Rue Darwin, Boualem Sansal

Cette note de lecture est parue dans le Continuum n°9, la revue des écrivains israéliens de langue française.

Rue Darwin, Boualem Sansal, Gallimard, 2011

Le livre de Boualem Sansal répond à un appel: Va, retourne à la rue Darwin. Le narrateur, après la mort de sa mère revient dans la rue Darwin dans un quartier populaire d’Alger, Belcourt,  à la recherche de son histoire et de son enfance.

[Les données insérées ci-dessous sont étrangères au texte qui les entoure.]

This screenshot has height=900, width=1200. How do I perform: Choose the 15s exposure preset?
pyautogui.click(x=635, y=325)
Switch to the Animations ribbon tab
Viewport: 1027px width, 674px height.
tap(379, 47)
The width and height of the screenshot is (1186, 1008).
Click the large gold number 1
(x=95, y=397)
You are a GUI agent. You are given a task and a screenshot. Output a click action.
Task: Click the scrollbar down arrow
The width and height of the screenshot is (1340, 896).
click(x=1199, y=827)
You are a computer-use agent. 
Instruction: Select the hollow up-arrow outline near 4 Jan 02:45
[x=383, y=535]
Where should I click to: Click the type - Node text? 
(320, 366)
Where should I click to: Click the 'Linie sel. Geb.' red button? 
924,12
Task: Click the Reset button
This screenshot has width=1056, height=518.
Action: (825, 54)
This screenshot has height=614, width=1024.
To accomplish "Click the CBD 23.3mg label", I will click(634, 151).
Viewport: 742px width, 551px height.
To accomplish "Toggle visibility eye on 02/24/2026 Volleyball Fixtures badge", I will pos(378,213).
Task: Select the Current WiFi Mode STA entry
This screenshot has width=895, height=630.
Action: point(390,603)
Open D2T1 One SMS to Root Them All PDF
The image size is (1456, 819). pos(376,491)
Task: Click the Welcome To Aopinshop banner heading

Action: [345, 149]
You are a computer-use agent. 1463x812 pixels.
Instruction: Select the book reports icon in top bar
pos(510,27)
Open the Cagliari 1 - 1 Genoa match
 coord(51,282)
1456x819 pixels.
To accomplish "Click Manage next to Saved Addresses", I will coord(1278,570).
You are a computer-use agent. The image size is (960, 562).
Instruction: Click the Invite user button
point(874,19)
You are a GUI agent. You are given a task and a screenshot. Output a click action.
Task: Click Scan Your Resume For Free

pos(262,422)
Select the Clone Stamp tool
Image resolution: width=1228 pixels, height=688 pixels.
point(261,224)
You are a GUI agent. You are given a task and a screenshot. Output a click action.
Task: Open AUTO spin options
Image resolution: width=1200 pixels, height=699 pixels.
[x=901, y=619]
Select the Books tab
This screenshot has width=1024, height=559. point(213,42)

C’est une saga familiale sur fond d’histoire de l’Algérie où l’on rencontre une fratrie dispersée sur tous les continents, une fratrie comme autant de visages de l’Algérie: Karim à Marseille, Souad à San Francisco, Mounia à Montréal, Nazim à Paris, et Hédi le plus jeune qui s’est coupé de sa famille en consacrant sa vie au djihad.
La bataille d’Alger, l’Indépendance, la guerre civile et même quelques pages passionnantes sur les préparatifs de l’armée algérienne pour participer à la Guerre de 1973 rythme le livre.
C’est aussi une réflexion sur la filiation:  …c’est notre histoire, nous la savons sans la savoir et sur la création. On ne se raconte pas impunément: Se raconter est un suicide, confie Yazid le narrateur.
Et c’est aussi une confrontation avec la mort. L’angoisse devant la mort de la Mère: L’homme face à la mort qui emporte la vie qui lui a donné la vie est confronté à un trouble qui dépasse l’entendement même de Dieu.
C’est une histoire d’amour, l’amour du narrateur envers son enfance, son pays, son histoire, sa mère, l’amour comme protection.
C’est aussi une histoire dominée par les femmes, la mère, Djéda, Fayza.
C’est la nostalgie d’une Algérie plurielle et chatoyante. Un livre ouvert où on rencontre des homosexuels, des femmes au pouvoir et des Juifs. Le portrait du Rabbin Simon, fraternel et laxiste qui s’accroche à l’Algérie comme le narrateur, en refusant d’écouter l’injonction Va à Jérusalem. Un livre sans tabou, un livre décomplexé.
C’est aussi une écriture. Une écriture comme un oued après la pluie, torrentielle. Un style cinglant et désabusé, foisonnant.
C’est un livre qui s’attaque au mystère de l’origine: Il reste à cuver la nostalgie et la rancune.
C’est un livre personnel, largement autobiographique, écrit après la mort de ma mère, témoigne Boualem Sansal lors d’une conférence en Israël et il ajoute: C’est un livre construit, une horlogerie très compliquée. Quand on raconte sa vie, on raconte aussi la vie des autres,  la vie, c’est une copropriété.
Boualem Sansal écrit des livres courageux comme Rue Darwin, comme Le village de l’Allemand. Mais lui-même est un homme courageux.  Malgré les menaces et les insultes, Il s’est rendu au Festival international des Ecrivains à Jérusalem pour y dialoguer avec les auteurs israéliens.

darwin

Petite précision: Avant l’Indépendance, les Algériens ne prononçaient pas Darwin à l’anglaise, Darouine mais à la française, Darvain. La rue Darwin à la française ou à l’anglaise, a été débaptisée après l’Indépendance et a reçu un patronyme arabe. L’évolution!
La rue Darwin se trouvait à Alger dans le quartier Belcourt où a grandi Albert Camus. Il me semble qu’il y a une connection entre Boualem Sansal et Camus. Tous deux s’appliquent à bien nommer les choses.